Seminarians in the Diocese of Parramatta’s Holy Spirit Seminary, Harris Park, are being formed for faithful priestly service to our parish communities, and, in turn, the people of our Diocese have an opportunity to support and accompany them on their journeys with a gift to the Bishop’s Good Shepherd Appeal.
Thanks to the kind-hearted support of the people of the Diocese of Parramatta, Holy Spirit Seminary carries out its mission to prepare future priests for the Diocese, like Luke Thien Quoc Huynh, and provide excellent leadership in the communities of the faithful.
Luke Huynh, now in his third year of formation, says his involvement in the Church began as a child.
“The idea of becoming a priest came to me very early,” he says.
Luke moved to Sydney as a student and continued practising his faith, serving his Vietnamese Eucharistic Youth Movement community as a youth leader while completing a Bachelor of Accounting. But everything changed when he attended the Diocese of Parramatta Holy Spirit Seminary Open Day in 2018.
“After the ‘Come and See’ vocations event, there was a desire which burned in my heart, to join the Holy Spirit Seminary,” he says.
“I remember I sat in front of brother Matthew Dimian (whom I can now call in joyfulness, Fr Matthew). We had a great conversation and shared our stories. He inspired me by answering my abundant, curious questions and this set a fire in my thoughts to discover more about my vocation.”
After graduation, Luke worked for a year in the Diocese of Parramatta finance team before entering the seminary.
“I recognised that my true inner peace, joy and happiness were rooted in the service of God’s people. It was here I found my journey – my calling,” he says.
One of Luke’s seminarian brothers, Macky Amores, is in his fourth year of formation at Holy Spirit Seminary. It was through the Children of Today’s Choir in his hometown of Bogo City, the Philippines, that Macky received his first inkling of a vocational calling.
“I loved seeing the priest celebrating the liturgy of the Mass and walking along the aisle. I imagined myself wearing the white vestment and it seemed that when I saw them I was lifted by the Holy Spirit, telling me to be part of them,” he says.

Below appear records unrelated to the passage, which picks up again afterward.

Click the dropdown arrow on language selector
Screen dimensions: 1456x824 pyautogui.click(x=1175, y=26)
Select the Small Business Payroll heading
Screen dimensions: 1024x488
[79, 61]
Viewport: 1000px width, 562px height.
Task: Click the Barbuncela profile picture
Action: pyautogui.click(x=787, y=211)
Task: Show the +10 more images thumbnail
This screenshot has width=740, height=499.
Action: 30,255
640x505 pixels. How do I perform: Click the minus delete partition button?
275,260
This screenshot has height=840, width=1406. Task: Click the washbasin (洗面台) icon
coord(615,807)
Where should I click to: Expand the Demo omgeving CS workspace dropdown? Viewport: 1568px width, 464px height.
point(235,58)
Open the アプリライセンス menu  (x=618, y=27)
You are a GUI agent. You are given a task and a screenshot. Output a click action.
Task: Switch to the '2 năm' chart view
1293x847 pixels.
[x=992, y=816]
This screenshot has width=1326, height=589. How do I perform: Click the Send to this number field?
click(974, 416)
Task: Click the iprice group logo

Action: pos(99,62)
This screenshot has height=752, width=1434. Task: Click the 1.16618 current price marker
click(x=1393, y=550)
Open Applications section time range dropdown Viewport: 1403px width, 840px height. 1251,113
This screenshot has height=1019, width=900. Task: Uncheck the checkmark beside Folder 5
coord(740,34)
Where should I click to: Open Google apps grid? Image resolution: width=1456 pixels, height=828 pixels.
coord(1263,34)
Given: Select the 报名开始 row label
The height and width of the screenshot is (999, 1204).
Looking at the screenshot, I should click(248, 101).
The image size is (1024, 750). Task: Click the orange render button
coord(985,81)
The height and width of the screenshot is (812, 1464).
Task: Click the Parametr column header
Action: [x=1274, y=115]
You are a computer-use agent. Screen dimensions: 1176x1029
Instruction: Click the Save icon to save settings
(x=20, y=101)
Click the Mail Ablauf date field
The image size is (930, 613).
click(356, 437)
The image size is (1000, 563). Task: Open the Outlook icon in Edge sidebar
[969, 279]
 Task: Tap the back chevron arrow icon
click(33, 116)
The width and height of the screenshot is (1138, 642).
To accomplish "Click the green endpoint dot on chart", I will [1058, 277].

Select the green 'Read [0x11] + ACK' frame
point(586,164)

A long journey brought Macky to Holy Spirit Seminary. He went to university and became a computer engineer, then a teacher. In 2011, he was part of the Vincentian Popular Mission in Negros Occidental. For the next six years, Macky participated in mission trips across the Philippines and began his novitiate formation with the Vincentians before taking up teaching again.
In 2018, he was inspired to restart his vocational journey and applied to join our Holy Spirit Seminary.
“Based on my own experiences as a missionary, I wanted to take the chance and the opportunity to share my abilities,” Macky says.
“In the future, we will become people’s servants, leading them to salvation and to God, deepening their faith and giving them a chance to be involved in the Church.”
In his homily for the recent ordination of Fathers Adam Carlow, Matthew Dimian and Jack Elkazzi, Bishop Vincent Long OFM Conv, Bishop of Parramatta, said the new priests were “a sign of hope and renewal of God’s everlasting love for his people”.
He encouraged them to be “signs of the Church that goes forth, sharing the presence, compassion and love of Jesus with our brothers and sisters”.